Geneva Global has codified what we believe to be good practice in the realm of international development.
These standards, principles and beliefs focus on effective development practices at the community level, but are broadly applicable to the field.
Our approach to development can be summarized in three interrelated principles:
- Approaching development with an investment mindset
- Catalyzing sustainable and measurable social improvements
- Encouraging community initiative and ownership
Under these three headings, we have collated Geneva Global’s ten operating principles for good development.
1. Strategic Selection
Good development combines the intentional use of social transformation tools (grants, loans, equity), in cooperation with other key actors (government, industry, civil society) to create and deepen lasting impact. We believe that it is our responsibility to prioritize social capital investments to exceptional programs operating where extraordinary need and opportunities coexist. Typically, this means working with poor and marginalized communities with the most acute basic human needs that currently have limited power to change their situation.
2. Superior Social Return on Investment
Good development demands value for resources invested. Philanthropic dollars should be invested in interventions, programs and organizations that most effectively deliver the greatest measurable outcomes over a defined period of time. This is best accomplished when all stakeholders track resource deployment, compare target indicators to benchmarks, evaluate outcomes against realistic goals and maintain accountability and transparency.
Innovation pushes international development efforts to reflect ever-changing realities on the ground and to achieve greater results. Each investor must balance innovative creativity with active risk management, while valuing knowledge and lessons learned from previous development experience.
4. Changing Paradigms
To alleviate poverty, good development must do more than just change material circumstances; it must also address systems, cultural world views, beliefs, and social paradigms, which contribute to poverty’s hold on society.
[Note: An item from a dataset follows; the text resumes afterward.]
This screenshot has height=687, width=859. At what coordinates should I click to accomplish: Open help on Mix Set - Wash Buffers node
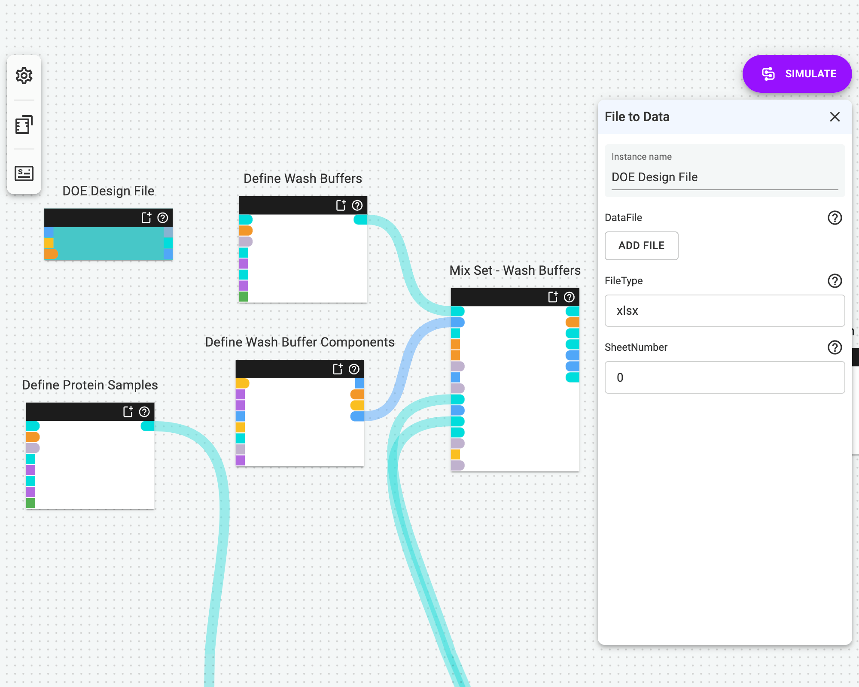569,297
5. Long-Term Sustainable Design
Geneva Global has always sought to identify and promote organizations and programs that focus on a “hand up” rather than a traditional “hand out.” When possible, projects should promote, enhance and create opportunities for beneficiary and community self-sufficiency. Contributing to long-term sustainability should be the ultimate goal of effective development programs.
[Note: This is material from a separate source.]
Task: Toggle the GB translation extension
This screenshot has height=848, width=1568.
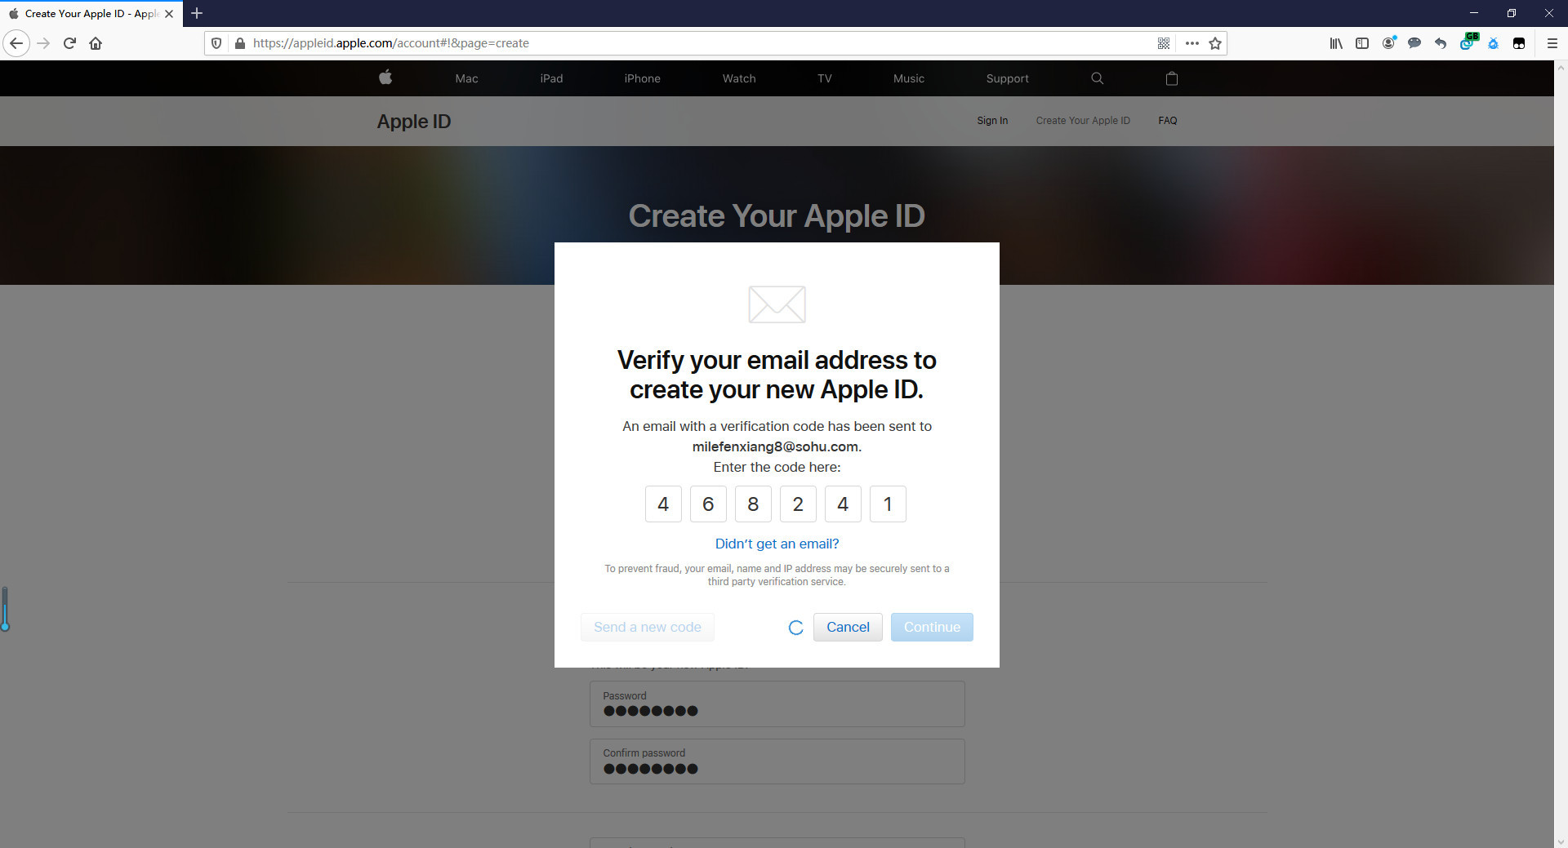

6. Multi-Dimensional Impact
Effective granting recognizes that individuals, families and communities touched by poverty are also affected by a complex web of institutional structures and social forces. In response, effective granting seeks to impact multiple dimensions of both individuals and society.
7. Access to Local Financial Capital
To create positive, long-term change in the lives of the poor, mechanisms must be employed to break the cycle of poverty. A crucial step toward achieving this goal is removing obstacles that keep the poor from accessing the capital needed to move up the prosperity ladder.
8. Mobilizing and Enhancing Existing Local Resources
Good development builds on what people have, who they are and what they already know and do. It supports and helps strengthen existing efforts to overcome the causes of poverty. Good development recognizes that foreign assistance catalyzes durable change only when programs build on local initiative.
9. Avoiding Negative Impacts – “Do The Least Harm!”
Development activities change the status quo. Ideally, this change is for the better, but in reality, some development will have unintended consequences on beneficiary populations. Though these cannot always be avoided, good development takes intentional steps to anticipate, mitigate and avoid negative impacts on individuals and communities.
10. Promoting a Community of Learning and Effective Practice
All investors – donors, intermediaries, implementers and beneficiaries – must be committed to learning from all stakeholders, as well as disseminating knowledge gained. It is through a community of learning and practice that good organizations and programs become great and good practices are disseminated, influencing the sector and increasing the scope of impact.